While crude oil, coal and natural gas still get the lion’s share of attention, older investors should also set their sights upon renewable energy stocks.
Retirement can last 20 or 30 years, which means you can’t just lay back and only rely on income. You need a fair bit of growth to get you through your golden years.
That’s why renewable energy stocks should be on your radar — the sector continues to see widespread adoption across the globe, and has finally hit the point where many renewable energy stocks are becoming profitable.
According to nonprofit group REN21, renewable energy comprised roughly 28% of the world’s power generating capacity by the end of 2014. Last year, utilities, governments and private citizens installed a record 135 GW worth of new wind, solar, hydropower and other renewable energy capacity. And guess what? That growth in new renewable energy capacity was more than twice what new fossil fuel capacity was added.
In fact, this is the fifth year in a row that renewable energy outpaced fossil fuels in added capacity. And according to analysts, this trend will continue far into the future.
That’s a lot of “growthy” news.
Investors looking to jump into renewable energy stocks can do so in a number of ways. To help you figure out what’s right for you, we’ll look at several options — one stock, one exchange-traded fund and one mutual fund:
Renewable Energy Stocks: NextEra Energy Partners, LP (NEP)
If you’re going to go the single-stock route, you’ll need a firm that’s profitable and throws off real cash flows.
NextEra Energy Partners, LP (NEP), then, is an excellent candidate.
NEP is what’s called a yieldco. Basically, it’s a tax-advantaged vehicle for a utility — in this case, NextEra Energy (NEE) — to place solar, wind and other cash-generating renewable energy projects in. Investors and the sponsoring utilities are treated to growing dividends from long-term power purchase agreements tied to the solar and wind farms. The yieldcos grow those dividends through dropdown payments from their parent as well as buying/building out new projects.
And when it comes to dropdowns, NEP has it spades.
NEE recently got the green light to buy Hawaii’s only electric utility, which provides service to 95% of its residents. The island state has been a hotbed of solar and wind capacity and features aggressive tax breaks and subsidies. Hawaiian Electric Industries has been the leader in producing that power and features gigawatts worth of generation capacity.
And all of that can now be tucked inside of NEP.
For retirement-focused investors, NEP’s current 2% dividend should continue to grow strongly over time. That makes it one of the best renewable energy stocks to buy.
Renewable Energy Stocks: iShares Global Clean Energy ETF (ICLN)
If you’re more interested in owning a basket of renewable energy stocks, the iShares Global Clean Energy ETF (ICLN) could be the best way to get your fill.

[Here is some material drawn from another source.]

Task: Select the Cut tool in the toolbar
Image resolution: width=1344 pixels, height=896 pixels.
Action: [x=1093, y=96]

ICLN tracks the S&P Global Clean Energy Index — a benchmark of firms involved in businesses related to solar, wind and other renewable energy sources around the globe. While the ETF holds some renewable-energy tech firms, it mostly focuses on utilities, industrials and other stocks that own solar farms, dams and the like.
In other words, ICLN is more about the generation of renewable energy — the profitable part of the business — which is a big difference compared to other ETFs tracking renewable energy stocks. Top stocks include companies like SolarCity (SCTY) and Vestas Wind Systems (VWDRY), and the fund is heavily weighted in China and the U.S., which represent more than half the fund’s weight.

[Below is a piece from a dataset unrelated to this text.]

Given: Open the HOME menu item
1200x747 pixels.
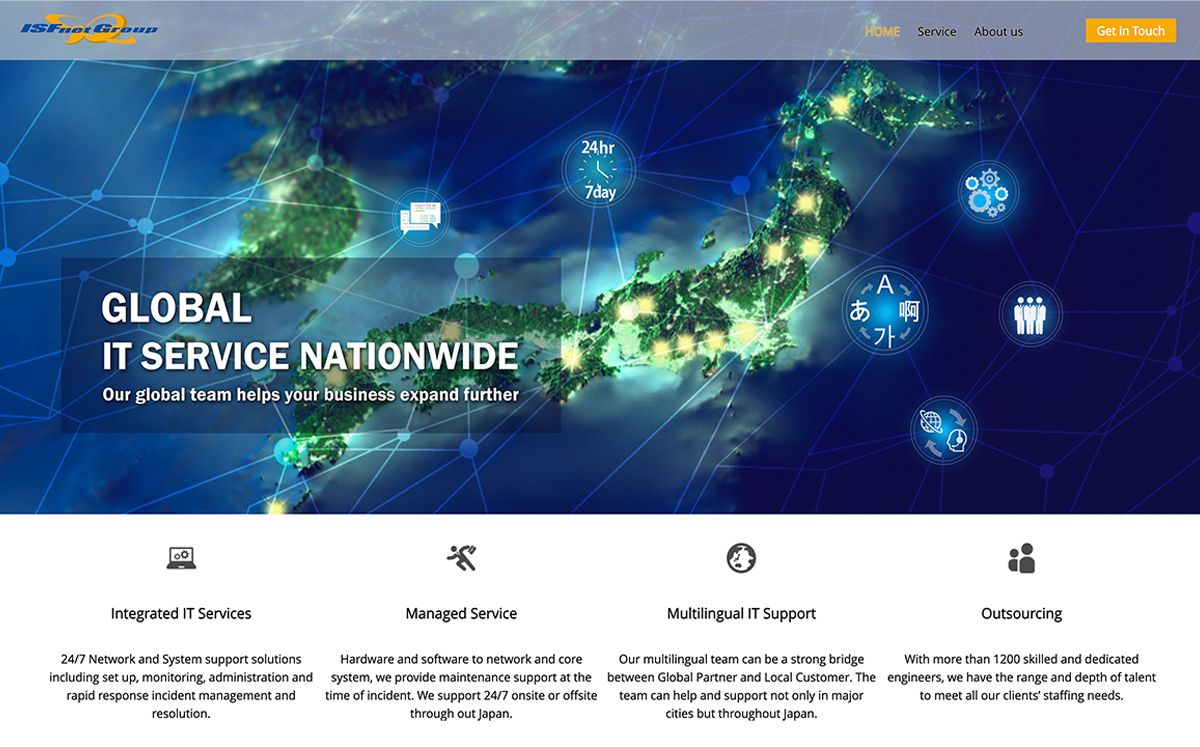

That focus on generation rather than products should help ICLN over the long term — not to mention, it has produced 18% annual returns over the past few years. And while income shouldn’t be a consideration for this fund, ICLN is also delivering a yield of around 2.8% based on its twice-yearly payout.

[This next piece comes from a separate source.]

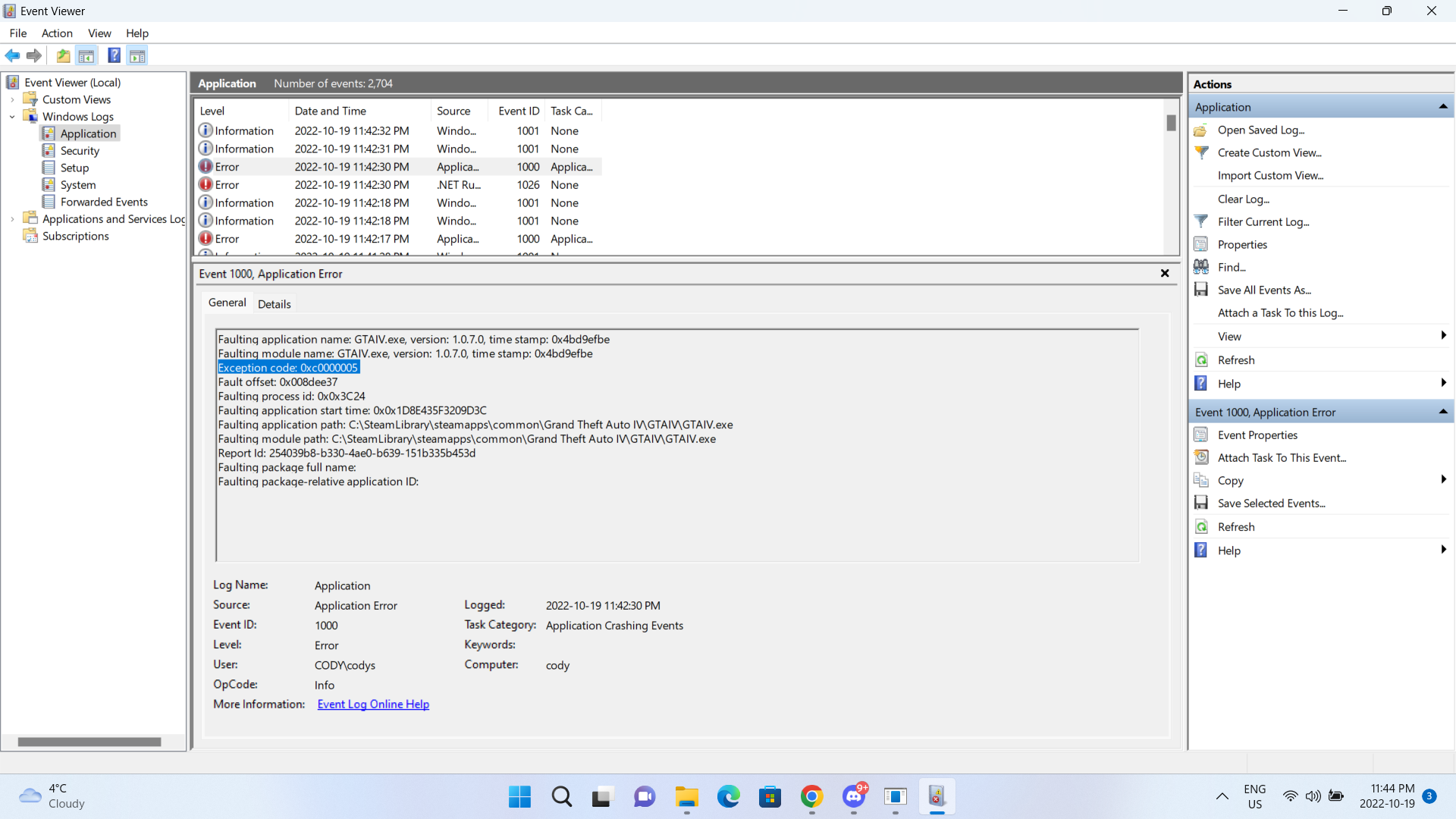Click the Show/Hide Console Tree toolbar icon
1456x819 pixels.
point(86,55)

Meanwhile, expenses run a relatively cheap 0.47%, or $47 annually per $10,000 invested.
Renewable Energy Stocks: New Alternatives Investor (NAEFX)
Type: Mutual Fund
Few mutual funds focus on renewable energy stocks, but there’s at least one that will fit retirement investors’ needs.
The New Alternatives Investor (NAEFX) began in 1982 and is the oldest mutual fund dedicated to renewable energy stocks. It’s also one of the largest at nearly $205 million in assets.
Like the previously mentioned ICLN, NAEFX is a fairly concentrated portfolio that focuses on the generation side of alternative energy. The top holdings are who’s who of major renewable energy-focused utilities and includes plenty of exposure to the various publicly traded yieldcos. Other holdings include exposure to energy efficiency measures and clean water. However, renewable energy stocks such as Abengoa Yield PLC (ABY) and Acciona SA (ACXIF) are the fund’s bailiwick, making up the bulk of assets.
On the performance side, NAEFX has been pretty decent. Over the past five years, the fund has managed to produce a 10.6% annual return — more than 2% better than its benchmark index. That has helped NAEFX earn a three-star rating.
Expenses for NAEFX run 1.37%, which isn’t outrageous for a mutual fund, though it is a bit on the high side for a mutual fund. Minimum initial investment is at least small at $2,500.
As of this writing, Aaron Levitt did not hold a position in any of the aforementioned securities.